Just bought a 1997 200SX SE-R. It came with a key fob (original Nissan) but no owner's manual. The fob wasn't working so I replaced its battery, and looked up reprogramming instructions. I've found a multitude of combinations on these forums and I've tried them all. The bottom line is this.

-Pressing the lock button on the fob during programming causes the hazards to flash, yet once the process is complete the remote does not function.

The fact that the hazards flash when pressing a key on the fob during programming clearly show that the remote is sending a signal and the car is receiving it. What I don't understand is why the key fob doesn't work once the process is complete.

There are many variations on the programming process listed here, and I was wondering if anyone knew *exactly* what the steps were for a 1997 200SX SE-R 5spd. Particularly the last part of the sequence, is what I'm curious about as everything to pressing a button on the remote works fine. Otherwise, the power locks do work (otherwise I wouldn't be able to do the programming) but is it possible something else is borked here?

I've searched these boards extensively, and tried everything I can. Any help would be greatly appreciated.


----------



## IanH (Feb 11, 2003)

does it lock but not unlock?
try both buttons
On one of mine one of the switchs had come of the PCB board.


----------



## grosarius (Aug 2, 2009)

No, none of the buttons work on the remote after programming. Programming seems to work fine (all the lights flash at the proper times) but once complete (opening and closing driver's door) the car does not respond to any of the remote buttons in any way.


----------



## IanH (Feb 11, 2003)

So you now are past me on the key-less locks.
Suggestions, in lowest order of cost.
inspect fuses.
Buy a new or used second remote.. you probably would like a second one anyway.
if this doesn't work and your switches work, which you say they do, inspect the actuator.
then its replace the car unit.

BTW it is difficult to get my remote to open the passenger door, if you do the standard double press it doesn't work, so i end up just pressing it many times in quick succession.
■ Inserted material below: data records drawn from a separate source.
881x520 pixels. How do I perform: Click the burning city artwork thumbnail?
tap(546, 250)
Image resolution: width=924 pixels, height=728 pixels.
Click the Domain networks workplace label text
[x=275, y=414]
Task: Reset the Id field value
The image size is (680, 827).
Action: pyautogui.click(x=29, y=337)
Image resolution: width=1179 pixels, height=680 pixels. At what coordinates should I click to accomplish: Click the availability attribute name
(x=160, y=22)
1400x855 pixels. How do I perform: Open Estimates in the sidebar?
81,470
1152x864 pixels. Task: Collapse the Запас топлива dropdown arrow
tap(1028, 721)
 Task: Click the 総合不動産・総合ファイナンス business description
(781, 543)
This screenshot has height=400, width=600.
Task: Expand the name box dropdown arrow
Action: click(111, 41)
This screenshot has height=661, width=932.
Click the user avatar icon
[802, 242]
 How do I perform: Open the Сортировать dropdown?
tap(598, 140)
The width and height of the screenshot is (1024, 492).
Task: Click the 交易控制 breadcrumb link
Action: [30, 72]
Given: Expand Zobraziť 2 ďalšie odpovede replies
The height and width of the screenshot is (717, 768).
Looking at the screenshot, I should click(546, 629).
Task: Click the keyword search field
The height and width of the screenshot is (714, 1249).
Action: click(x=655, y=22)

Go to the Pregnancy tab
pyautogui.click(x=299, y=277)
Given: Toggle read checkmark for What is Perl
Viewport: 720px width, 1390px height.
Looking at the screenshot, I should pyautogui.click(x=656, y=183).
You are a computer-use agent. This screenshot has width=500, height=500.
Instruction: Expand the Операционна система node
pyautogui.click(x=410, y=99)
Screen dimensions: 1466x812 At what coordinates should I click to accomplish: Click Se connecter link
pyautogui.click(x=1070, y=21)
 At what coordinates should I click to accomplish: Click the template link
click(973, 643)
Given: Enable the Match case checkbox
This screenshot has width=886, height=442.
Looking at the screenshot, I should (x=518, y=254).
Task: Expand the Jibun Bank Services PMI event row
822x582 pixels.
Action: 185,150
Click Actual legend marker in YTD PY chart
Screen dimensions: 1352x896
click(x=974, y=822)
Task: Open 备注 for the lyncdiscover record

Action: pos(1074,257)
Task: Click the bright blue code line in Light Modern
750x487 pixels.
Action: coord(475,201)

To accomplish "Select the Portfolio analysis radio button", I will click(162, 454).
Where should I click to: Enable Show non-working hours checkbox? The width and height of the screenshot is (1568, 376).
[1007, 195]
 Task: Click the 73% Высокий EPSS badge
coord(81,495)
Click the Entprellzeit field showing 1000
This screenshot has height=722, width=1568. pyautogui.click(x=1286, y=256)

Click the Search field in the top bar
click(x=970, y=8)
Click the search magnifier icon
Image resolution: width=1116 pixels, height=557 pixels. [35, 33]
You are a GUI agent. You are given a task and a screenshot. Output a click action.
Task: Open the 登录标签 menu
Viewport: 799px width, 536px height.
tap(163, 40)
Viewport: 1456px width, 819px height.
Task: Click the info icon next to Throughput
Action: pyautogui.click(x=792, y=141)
Different from the key-less on the pathfinder.

do you have the FSM ?


----------



## IanH (Feb 11, 2003)

re: actuator i mean the wiring from the car radio unit to the actuator, i know the actuator works.


----------



## IanH (Feb 11, 2003)

Did you clear the codes already stored in the car unit?


----------



## grosarius (Aug 2, 2009)

1. I do not have the FSM. I saw the sticky here to get it, but the link appeared to be broken. If anyone has any leads that would be great, otherwise I was going to try and snag a copy off of Amazon or something.

2. I do not know if I've already cleared the codes. I've followed the various programming procedures found on this board. They're all slight variations on the same basic thing (lock all doors, key in and out several times, press button on remote, open and close driver's door). If this does not clear the codes, then no I have not cleared them. Do you know how I could go about doing that?

I'll take a look at the fuse once I find the one for keyless entry. I'd rather try and hold off buying a second remote if possible, as I don't actually need two but if everything else checks out after inspection then maybe I will. I'd love to figure out if I've actually cleared the codes though, as I do remember reading the car can only hold so many.

Thanks for your advice so far, every idea helps.


----------



## IanH (Feb 11, 2003)

see here...


----------



## grosarius (Aug 2, 2009)

Alright then, I've definitely performed that procedure without a hitch several times with everything flashing when it should.

So I will check fuses, see if I can find a cheap remote on eBay to try.


----------